No advertising material

Before I went to Thailand in November, I arranged to have our mail held (a saga by itself: in what way is three full business days from a Monday morning a Friday morning?) and intended to get a ‘no junk mail’ sign for our mail box (these work quite well at stopping non-addressed mail in Australia, although I think the code is voluntary). However I couldn’t find them in KMart and ran out of time for shopping around. Supposedly it’s hard to get them because everywhere that you’d think to buy them relies heavily on junk mail to advertise.

I looked around online when I got back but while one can find a lot of places talking about them, it’s hard to find someone who sells them.

Eventually though, I tracked down this: a free ‘No Advertising Material’ sticker from the Distribution Standards Board (Australia).
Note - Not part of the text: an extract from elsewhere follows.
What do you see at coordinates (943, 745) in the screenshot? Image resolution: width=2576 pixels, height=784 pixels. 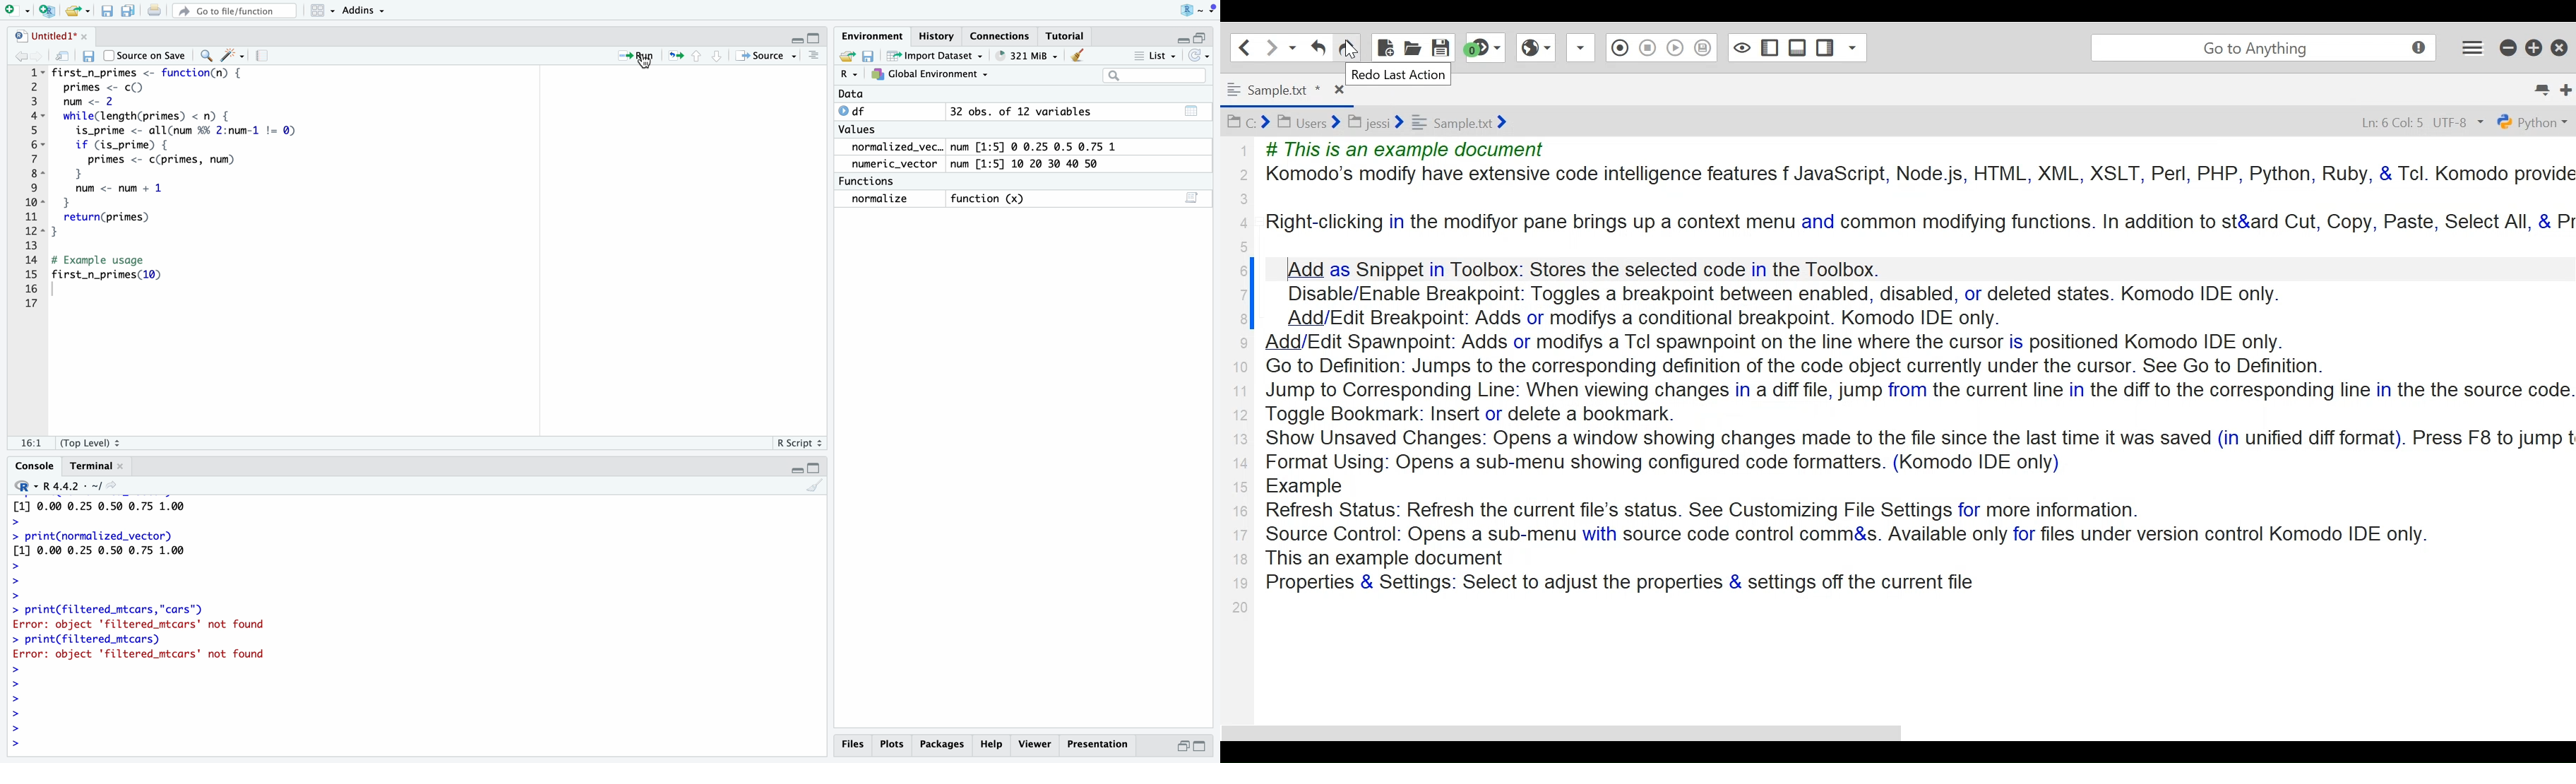 I see `Packages` at bounding box center [943, 745].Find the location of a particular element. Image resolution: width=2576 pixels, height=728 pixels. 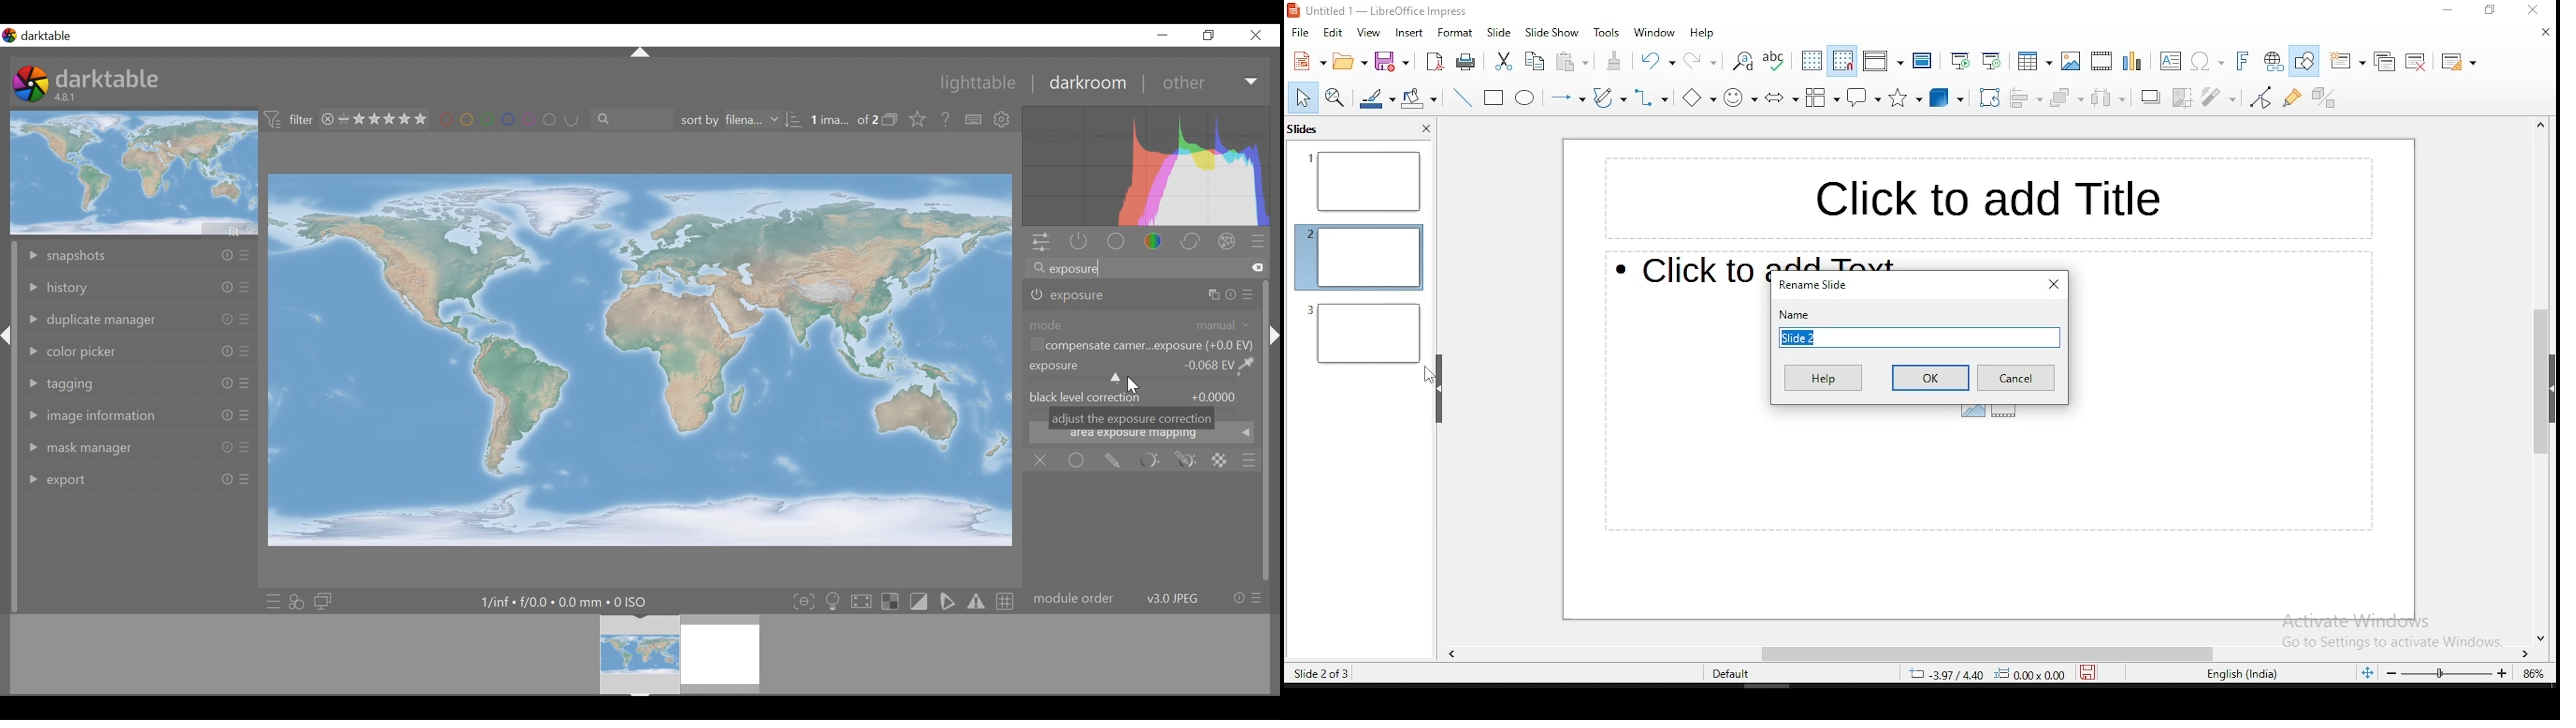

Well, actually it costs $1 (two stamps) plus the unit price of two envelopes, because you send them a stamped, self-addressed envelope and they send back the sticker and a leaflet that tells you about the sticker. (The universal No Advertising Material (N.A.M.) sign is designed to replace the dozens of different and confusing signs now in use… etc etc. Apparently I still get free newspapers, political material and a few other things. And a hotline )

I’ve been in the habit of always having a big pack of envelopes at home and stamps in my wallet for several years now (I used to have to lodge a statement of my income once a fortnight in order to get my government student allowance). It’s surprising how useful it still is to do that. Well, not that useful. But somewhat useful.